Star olarak yaşadığımız sanal bir hayat

Hakkında, "Daha fazla para istiyor" demeci verildikten sonra neden "Hayır bu böyle değil!" demedin?

Hakkımda o kadar fazla haber çıktı ki! Her gün 10 farklı haber... Bense yatakta yatıyordum, hiçbirine cevap verecek gücüm yoktu.

Bir diziyi bırakıp gitmek, bir oyuncu için kötü bir şöhret değil mi?

- Hem de nasıl. Ben de mecbur kalmasam asla yapmazdım. Bir de sadece dört bölüm kalmıştı. Fakat dört bölümü bile oynayabilecek durumum yoktu. O kadar fenaydım. Yoksa üç senedir dayanmışım, dört bölüm daha dayanırdım. Ama yapamadım işte.

Burada, Berlin’de nasıl bir kadınsın?

- Artık Hürrem değilim, tekrar benim, eski Meryem. Hürrem’le vedalaşmam lazımdı. Vedalaştım. Hâlâ aynaya bakıp Hürrem’i görmek olmazdı. O yüzden fiziğimi de değiştirdim.

Hayatın boyunca seni en etkileyen rol müydü Hürrem?

- Kesinlikle.

Almanya’da yaşamakla Türkiye’de yaşamak arasında ne fark varmış?

- Burası benim evim. Arkadaşlarım, ailem... Bu şehrin sokaklarını avucumun içi gibi biliyorum, kendimi iyi hissediyorum. Burada ünlü değilim, herhangi biriyim. Bunun da rahatlığı var. Star da değilim. Özgür, 31 yaşında, altı ay sonra anne olacak bir kadınım.

HAMİLELİKTE HUZUR İSTİYORUM

Almanya’daki insanlar senin Türkiye’de bu kadar popüler olduğunu biliyorlar mı?

- Hayır. Bir dizide oynadığımı biliyor bir kısmı, hatta bazılarına “DVD’sini gösteririm” dedim ama hep erteledim. Tekrar gerçek bir hayat yaşıyorum. Star olarak yaşadığımız hayat sanal aslında…

Yalnız bir anne olmanın ne kadar zor olduğunun farkında mısın?

- Evet. Bazen korkuyorum. Benim için de en kolayı kürtaj yaptırmak olurdu. Ama yaşayacağım güzel şeyler, her şeye değecektir. Benim de karşıma ileride anlaşabileceğim birileri çıkar herhalde.

Nerede yetiştirmek istiyorsun çocuğunu?

* **Sağlanan Veriler**:
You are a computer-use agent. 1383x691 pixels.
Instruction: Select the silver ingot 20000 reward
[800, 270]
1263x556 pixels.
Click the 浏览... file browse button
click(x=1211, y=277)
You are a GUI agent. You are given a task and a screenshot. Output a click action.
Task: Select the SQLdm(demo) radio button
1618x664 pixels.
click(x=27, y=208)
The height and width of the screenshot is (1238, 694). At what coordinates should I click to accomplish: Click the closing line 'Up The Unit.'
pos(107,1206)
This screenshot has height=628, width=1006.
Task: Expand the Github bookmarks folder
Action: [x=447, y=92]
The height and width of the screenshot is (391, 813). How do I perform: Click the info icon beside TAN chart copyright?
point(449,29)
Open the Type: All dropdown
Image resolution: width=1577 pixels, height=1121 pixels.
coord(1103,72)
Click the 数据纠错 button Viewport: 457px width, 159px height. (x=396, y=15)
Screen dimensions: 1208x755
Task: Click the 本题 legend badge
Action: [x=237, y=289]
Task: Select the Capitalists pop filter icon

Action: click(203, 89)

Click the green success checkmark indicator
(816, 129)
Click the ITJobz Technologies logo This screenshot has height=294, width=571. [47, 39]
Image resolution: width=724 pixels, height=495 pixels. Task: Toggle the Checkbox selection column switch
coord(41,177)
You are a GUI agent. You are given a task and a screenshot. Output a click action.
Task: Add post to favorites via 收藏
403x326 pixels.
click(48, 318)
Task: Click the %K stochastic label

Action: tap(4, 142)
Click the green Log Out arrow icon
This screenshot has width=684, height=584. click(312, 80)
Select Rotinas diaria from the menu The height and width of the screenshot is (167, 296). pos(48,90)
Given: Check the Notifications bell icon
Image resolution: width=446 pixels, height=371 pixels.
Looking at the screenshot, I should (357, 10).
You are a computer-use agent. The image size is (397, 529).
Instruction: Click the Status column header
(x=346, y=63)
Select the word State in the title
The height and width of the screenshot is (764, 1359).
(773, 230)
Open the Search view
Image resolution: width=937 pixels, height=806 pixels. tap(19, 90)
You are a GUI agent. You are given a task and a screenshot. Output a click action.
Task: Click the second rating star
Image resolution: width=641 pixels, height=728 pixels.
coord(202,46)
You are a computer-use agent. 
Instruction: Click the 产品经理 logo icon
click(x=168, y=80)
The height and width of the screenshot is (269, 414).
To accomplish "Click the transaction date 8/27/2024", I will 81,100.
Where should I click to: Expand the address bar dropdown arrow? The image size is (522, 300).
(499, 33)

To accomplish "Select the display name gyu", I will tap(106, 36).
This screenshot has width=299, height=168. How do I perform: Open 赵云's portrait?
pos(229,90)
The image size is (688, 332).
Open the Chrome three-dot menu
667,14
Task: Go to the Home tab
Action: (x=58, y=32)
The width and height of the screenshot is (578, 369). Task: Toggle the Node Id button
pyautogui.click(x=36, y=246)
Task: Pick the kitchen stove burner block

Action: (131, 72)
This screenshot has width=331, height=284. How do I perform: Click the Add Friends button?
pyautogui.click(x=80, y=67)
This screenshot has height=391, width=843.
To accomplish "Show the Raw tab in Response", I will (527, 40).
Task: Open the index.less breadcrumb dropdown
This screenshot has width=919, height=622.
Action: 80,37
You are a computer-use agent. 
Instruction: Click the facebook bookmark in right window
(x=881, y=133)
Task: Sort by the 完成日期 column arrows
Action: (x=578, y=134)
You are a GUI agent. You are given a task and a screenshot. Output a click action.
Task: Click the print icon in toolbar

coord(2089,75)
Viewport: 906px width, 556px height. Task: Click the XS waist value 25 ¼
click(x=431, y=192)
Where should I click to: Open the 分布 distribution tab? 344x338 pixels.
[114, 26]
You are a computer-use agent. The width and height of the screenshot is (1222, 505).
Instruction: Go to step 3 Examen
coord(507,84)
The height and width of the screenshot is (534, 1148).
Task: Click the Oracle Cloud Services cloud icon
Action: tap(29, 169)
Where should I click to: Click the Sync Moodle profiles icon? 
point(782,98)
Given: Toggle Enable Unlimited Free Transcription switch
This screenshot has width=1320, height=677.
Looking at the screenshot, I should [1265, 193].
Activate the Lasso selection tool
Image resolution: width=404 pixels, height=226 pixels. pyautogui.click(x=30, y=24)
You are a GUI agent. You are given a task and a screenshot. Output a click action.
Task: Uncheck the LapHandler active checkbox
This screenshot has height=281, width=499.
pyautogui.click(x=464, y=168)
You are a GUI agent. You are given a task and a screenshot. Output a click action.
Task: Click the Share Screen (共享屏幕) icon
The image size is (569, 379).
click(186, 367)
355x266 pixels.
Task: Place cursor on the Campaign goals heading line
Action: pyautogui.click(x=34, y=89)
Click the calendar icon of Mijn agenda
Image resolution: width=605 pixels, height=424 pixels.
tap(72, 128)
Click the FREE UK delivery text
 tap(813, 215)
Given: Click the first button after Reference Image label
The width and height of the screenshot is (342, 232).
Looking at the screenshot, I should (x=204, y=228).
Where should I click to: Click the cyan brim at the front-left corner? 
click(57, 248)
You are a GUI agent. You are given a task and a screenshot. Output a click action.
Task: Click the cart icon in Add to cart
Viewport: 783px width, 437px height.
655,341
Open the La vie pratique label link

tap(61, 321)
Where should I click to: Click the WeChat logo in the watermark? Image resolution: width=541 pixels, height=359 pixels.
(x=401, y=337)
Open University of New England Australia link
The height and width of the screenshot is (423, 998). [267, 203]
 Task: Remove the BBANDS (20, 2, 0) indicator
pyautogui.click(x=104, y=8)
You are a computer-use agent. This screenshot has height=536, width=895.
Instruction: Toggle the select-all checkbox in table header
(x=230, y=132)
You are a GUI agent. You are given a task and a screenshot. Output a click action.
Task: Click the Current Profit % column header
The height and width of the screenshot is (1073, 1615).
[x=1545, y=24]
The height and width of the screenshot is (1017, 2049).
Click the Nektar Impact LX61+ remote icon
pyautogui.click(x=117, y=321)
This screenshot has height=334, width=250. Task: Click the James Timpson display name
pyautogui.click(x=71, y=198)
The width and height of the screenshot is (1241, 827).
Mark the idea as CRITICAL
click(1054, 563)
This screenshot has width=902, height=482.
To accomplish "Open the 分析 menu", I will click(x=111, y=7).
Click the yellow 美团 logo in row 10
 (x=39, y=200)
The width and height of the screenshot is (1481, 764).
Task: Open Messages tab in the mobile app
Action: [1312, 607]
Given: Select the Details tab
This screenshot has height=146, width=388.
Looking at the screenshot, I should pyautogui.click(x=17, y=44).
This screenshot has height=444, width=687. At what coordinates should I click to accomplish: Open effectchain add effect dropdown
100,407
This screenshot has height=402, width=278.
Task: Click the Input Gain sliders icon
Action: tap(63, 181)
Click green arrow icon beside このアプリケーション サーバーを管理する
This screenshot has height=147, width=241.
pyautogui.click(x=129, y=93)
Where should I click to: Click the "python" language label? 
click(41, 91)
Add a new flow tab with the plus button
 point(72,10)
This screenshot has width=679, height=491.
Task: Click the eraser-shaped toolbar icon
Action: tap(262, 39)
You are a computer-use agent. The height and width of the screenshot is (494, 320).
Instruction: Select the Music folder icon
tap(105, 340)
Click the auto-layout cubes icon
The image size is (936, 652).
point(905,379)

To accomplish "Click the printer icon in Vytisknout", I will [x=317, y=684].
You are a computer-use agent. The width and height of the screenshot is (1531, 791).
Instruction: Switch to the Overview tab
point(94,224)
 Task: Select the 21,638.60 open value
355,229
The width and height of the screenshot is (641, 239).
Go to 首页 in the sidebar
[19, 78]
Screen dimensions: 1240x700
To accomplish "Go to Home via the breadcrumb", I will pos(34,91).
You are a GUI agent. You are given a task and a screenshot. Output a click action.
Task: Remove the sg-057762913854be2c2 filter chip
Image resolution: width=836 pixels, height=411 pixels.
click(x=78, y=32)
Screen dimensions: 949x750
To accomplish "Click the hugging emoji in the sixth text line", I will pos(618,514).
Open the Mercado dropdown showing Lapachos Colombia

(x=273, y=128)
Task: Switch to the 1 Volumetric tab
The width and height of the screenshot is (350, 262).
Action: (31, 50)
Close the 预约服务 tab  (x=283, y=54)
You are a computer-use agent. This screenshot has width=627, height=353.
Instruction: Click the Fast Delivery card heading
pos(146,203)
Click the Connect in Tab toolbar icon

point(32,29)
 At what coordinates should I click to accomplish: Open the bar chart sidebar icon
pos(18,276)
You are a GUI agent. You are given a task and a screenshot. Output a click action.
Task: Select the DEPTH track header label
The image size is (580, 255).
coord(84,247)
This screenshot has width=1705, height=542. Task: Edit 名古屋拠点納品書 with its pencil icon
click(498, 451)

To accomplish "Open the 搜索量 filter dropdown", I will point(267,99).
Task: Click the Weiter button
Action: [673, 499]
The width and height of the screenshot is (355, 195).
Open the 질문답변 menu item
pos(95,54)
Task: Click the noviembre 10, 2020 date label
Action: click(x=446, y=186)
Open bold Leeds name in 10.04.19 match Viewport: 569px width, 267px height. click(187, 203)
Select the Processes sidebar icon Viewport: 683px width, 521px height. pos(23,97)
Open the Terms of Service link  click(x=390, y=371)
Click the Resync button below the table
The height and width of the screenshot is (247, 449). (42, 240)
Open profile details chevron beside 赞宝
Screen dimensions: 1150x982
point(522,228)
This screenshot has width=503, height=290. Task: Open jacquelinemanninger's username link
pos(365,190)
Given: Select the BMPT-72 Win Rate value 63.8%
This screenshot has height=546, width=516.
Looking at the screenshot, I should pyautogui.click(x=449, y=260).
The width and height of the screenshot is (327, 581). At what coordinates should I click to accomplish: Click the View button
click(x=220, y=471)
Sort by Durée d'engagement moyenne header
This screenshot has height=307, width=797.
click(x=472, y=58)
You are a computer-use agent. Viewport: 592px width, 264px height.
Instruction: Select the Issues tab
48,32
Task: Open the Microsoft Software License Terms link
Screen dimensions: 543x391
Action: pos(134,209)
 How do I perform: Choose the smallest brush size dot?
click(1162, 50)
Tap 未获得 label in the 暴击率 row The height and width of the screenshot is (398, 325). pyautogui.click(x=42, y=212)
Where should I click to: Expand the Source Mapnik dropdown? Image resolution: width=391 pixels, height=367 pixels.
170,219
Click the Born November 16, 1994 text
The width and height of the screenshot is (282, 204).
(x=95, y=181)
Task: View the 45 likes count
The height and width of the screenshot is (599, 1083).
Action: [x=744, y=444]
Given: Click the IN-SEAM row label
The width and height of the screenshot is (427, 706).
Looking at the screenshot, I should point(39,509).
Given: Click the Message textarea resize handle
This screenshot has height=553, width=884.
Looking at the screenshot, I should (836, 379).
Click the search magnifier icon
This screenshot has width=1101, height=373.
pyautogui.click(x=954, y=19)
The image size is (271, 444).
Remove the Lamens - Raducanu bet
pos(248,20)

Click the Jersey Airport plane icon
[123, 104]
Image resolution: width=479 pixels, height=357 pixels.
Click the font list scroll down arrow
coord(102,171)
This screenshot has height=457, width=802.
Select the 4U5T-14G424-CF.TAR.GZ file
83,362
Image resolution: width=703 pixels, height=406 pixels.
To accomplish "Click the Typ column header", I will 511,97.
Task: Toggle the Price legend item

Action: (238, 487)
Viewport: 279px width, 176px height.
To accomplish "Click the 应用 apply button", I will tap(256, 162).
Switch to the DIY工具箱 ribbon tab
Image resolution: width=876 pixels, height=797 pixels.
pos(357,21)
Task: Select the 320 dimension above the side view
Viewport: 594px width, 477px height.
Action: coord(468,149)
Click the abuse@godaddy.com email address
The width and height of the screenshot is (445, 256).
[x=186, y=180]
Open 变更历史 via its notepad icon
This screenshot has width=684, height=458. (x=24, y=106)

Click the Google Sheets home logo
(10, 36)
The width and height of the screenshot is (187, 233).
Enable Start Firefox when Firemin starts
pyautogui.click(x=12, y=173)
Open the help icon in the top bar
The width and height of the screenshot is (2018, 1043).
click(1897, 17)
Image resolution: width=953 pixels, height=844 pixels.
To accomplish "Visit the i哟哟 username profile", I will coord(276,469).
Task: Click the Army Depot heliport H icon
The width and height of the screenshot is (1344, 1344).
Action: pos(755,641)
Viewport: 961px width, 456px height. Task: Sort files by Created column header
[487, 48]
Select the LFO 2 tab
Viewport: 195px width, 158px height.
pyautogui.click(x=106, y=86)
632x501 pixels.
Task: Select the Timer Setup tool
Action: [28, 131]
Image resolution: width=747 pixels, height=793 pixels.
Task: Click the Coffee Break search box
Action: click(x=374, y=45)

* **Alıştırma Yönergeleri**:
• 1. Alıntılanan metne göre konuşmacı diziden ayrıldığında dizinin bitmesine kaç bölüm kalmıştı?
• 2. Alıntılanan metinde "- Artık Hürrem" sözlerini içeren yerle başlayıp "ne fark varmış?" sözleriyle kapanan bölümü olduğu gibi yazınız.

* **Yanıtlar**:
• 1. Dört bölüm kalmıştı.

• 2.
- Artık Hürrem değilim, tekrar benim, eski Meryem. Hürrem’le vedalaşmam lazımdı. Vedalaştım. Hâlâ aynaya bakıp Hürrem’i görmek olmazdı. O yüzden fiziğimi de değiştirdim.

Hayatın boyunca seni en etkileyen rol müydü Hürrem?

- Kesinlikle.

Almanya’da yaşamakla Türkiye’de yaşamak arasında ne fark varmış?